┌──
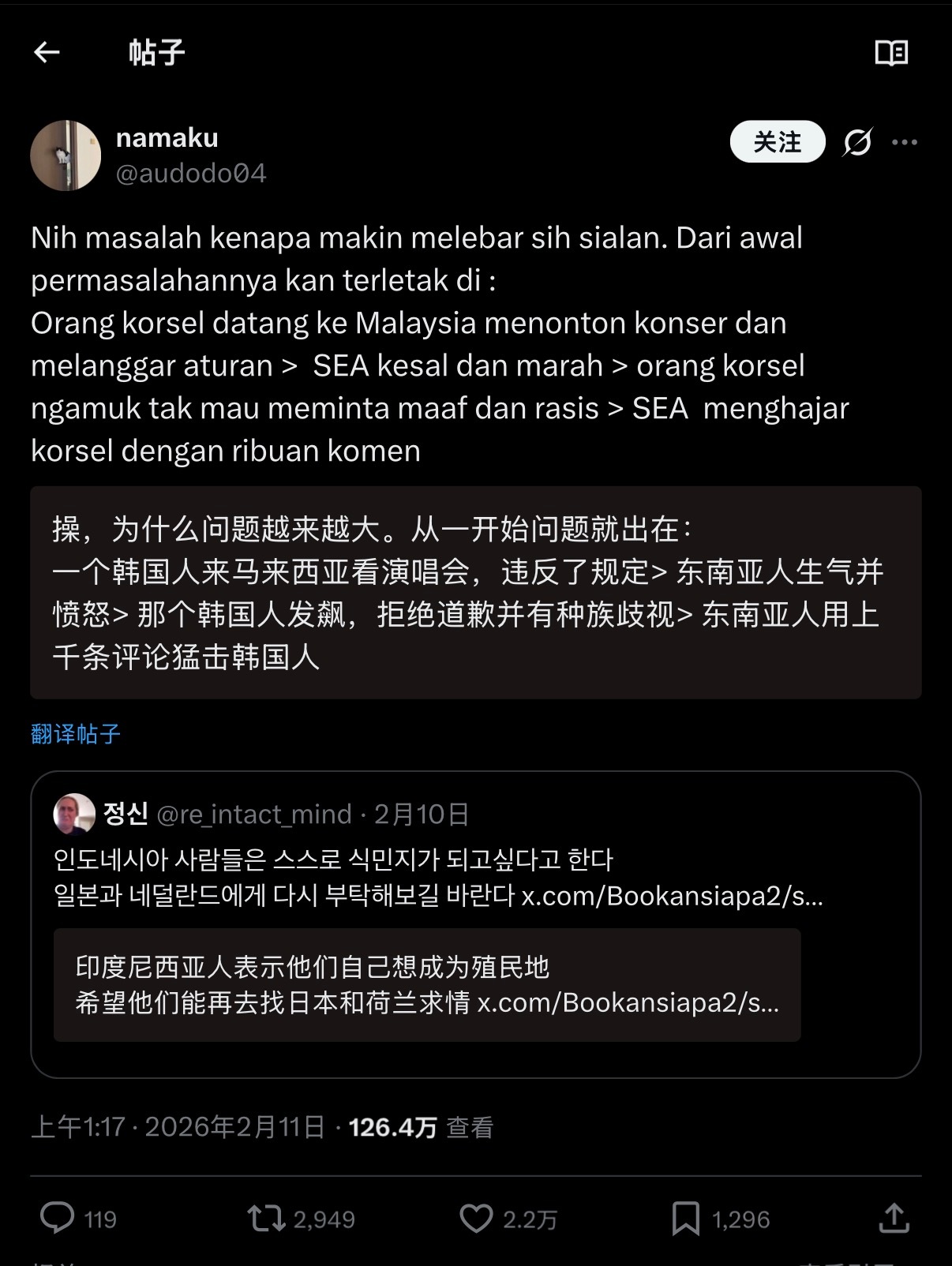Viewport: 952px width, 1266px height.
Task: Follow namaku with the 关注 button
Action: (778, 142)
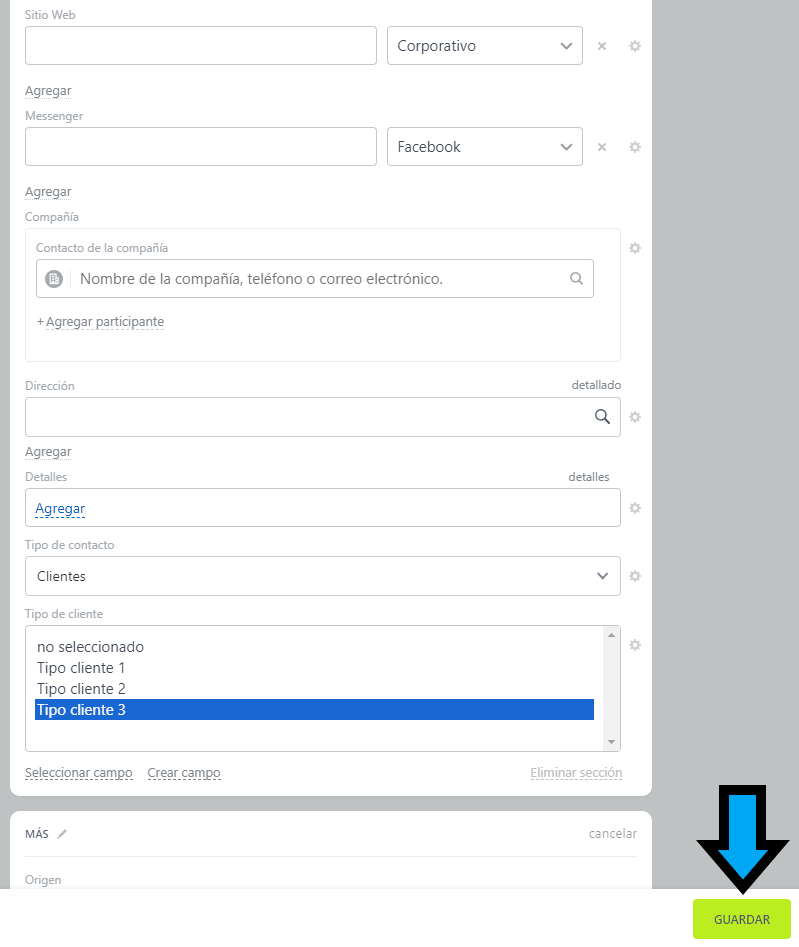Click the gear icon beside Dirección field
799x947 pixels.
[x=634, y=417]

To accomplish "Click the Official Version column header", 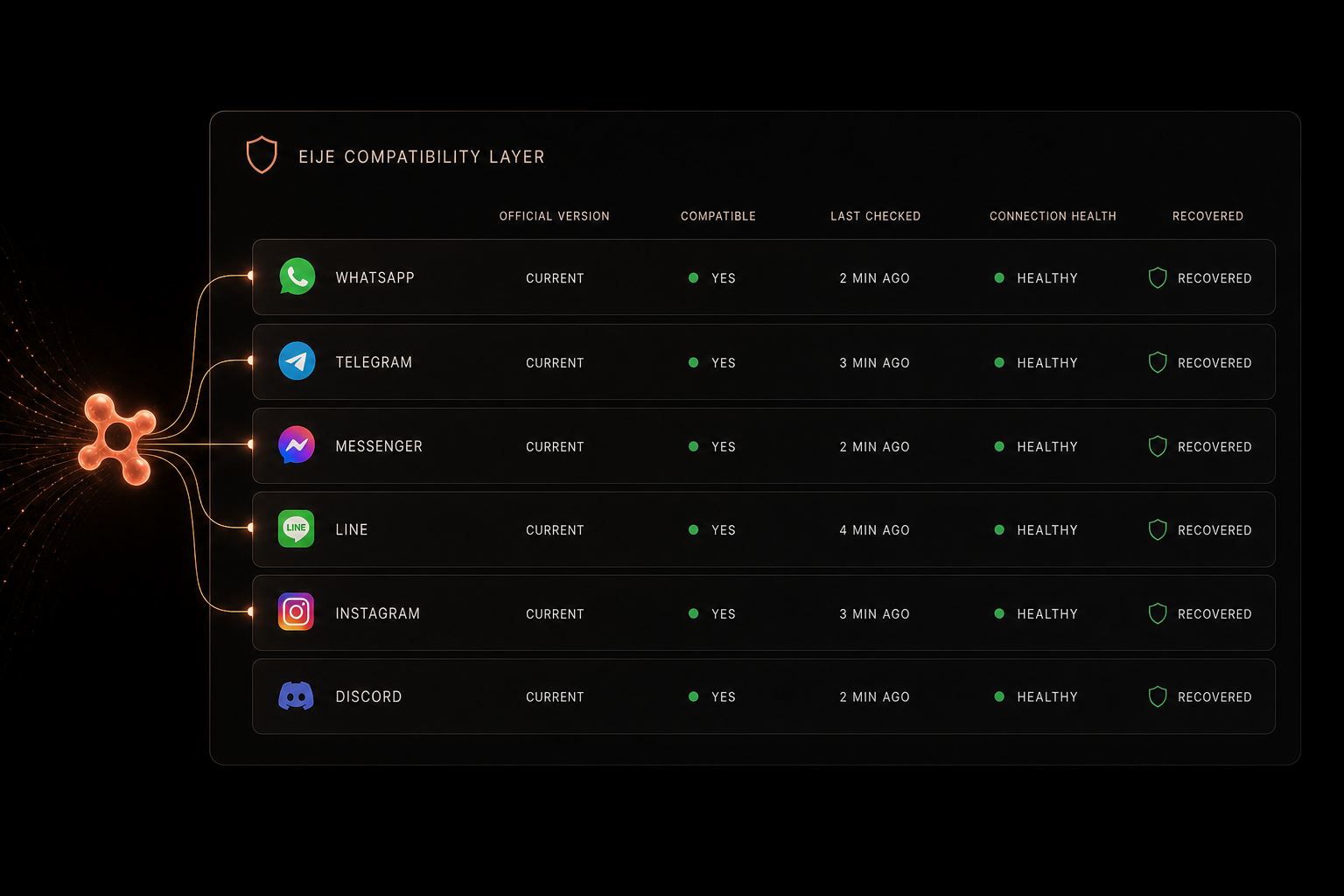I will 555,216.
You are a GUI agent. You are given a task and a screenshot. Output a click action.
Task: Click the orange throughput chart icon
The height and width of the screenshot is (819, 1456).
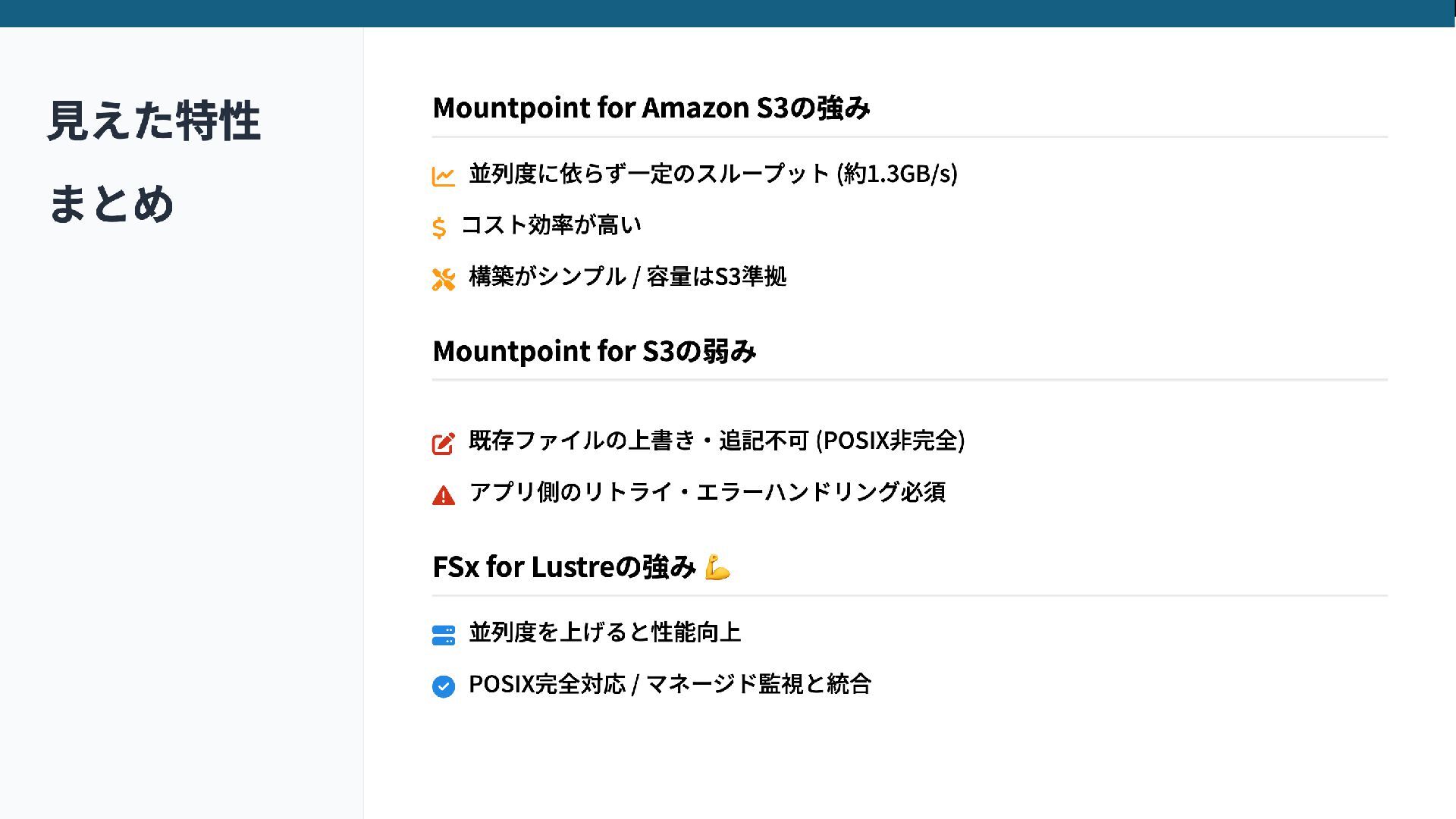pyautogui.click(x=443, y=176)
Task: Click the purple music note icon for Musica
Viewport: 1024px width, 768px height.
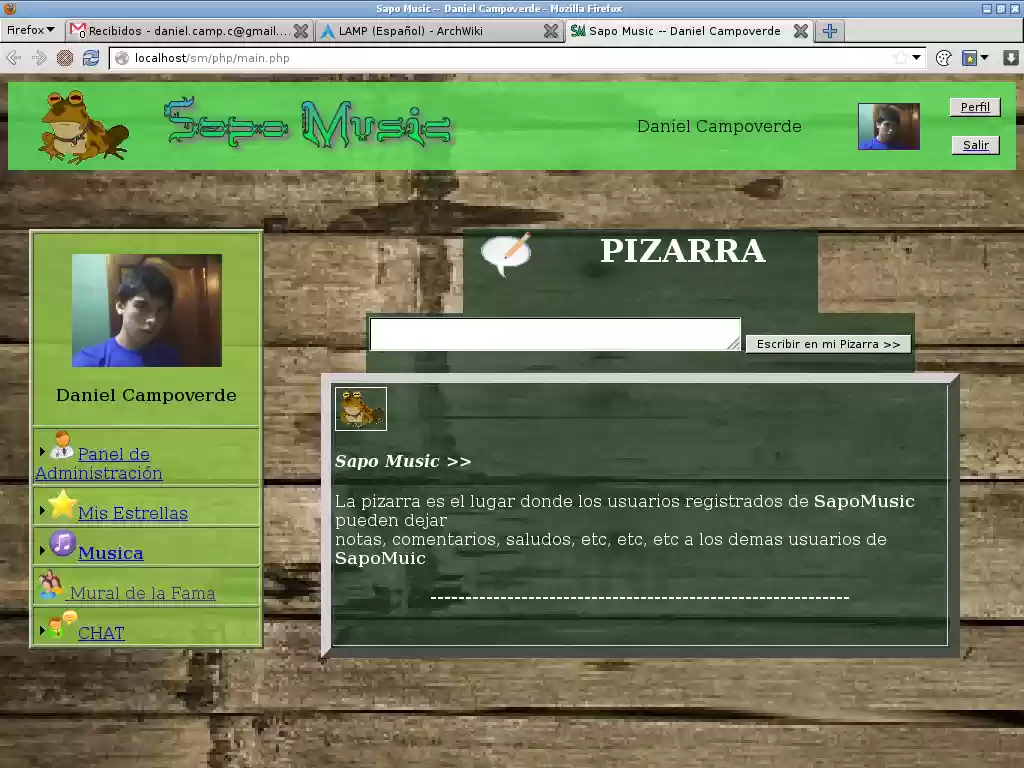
└──
Rewrite the material from the line with "You are a GUI" through the end of the records, swapping "icon" for "button" and leaving everything else unchanged. Omit the pictures.

You are a GUI agent. You are given a task and a screenshot. Output a click action.
Task: Click the orange throughput chart button
The height and width of the screenshot is (819, 1456).
pyautogui.click(x=443, y=176)
Task: Click the purple music note button for Musica
Viewport: 1024px width, 768px height.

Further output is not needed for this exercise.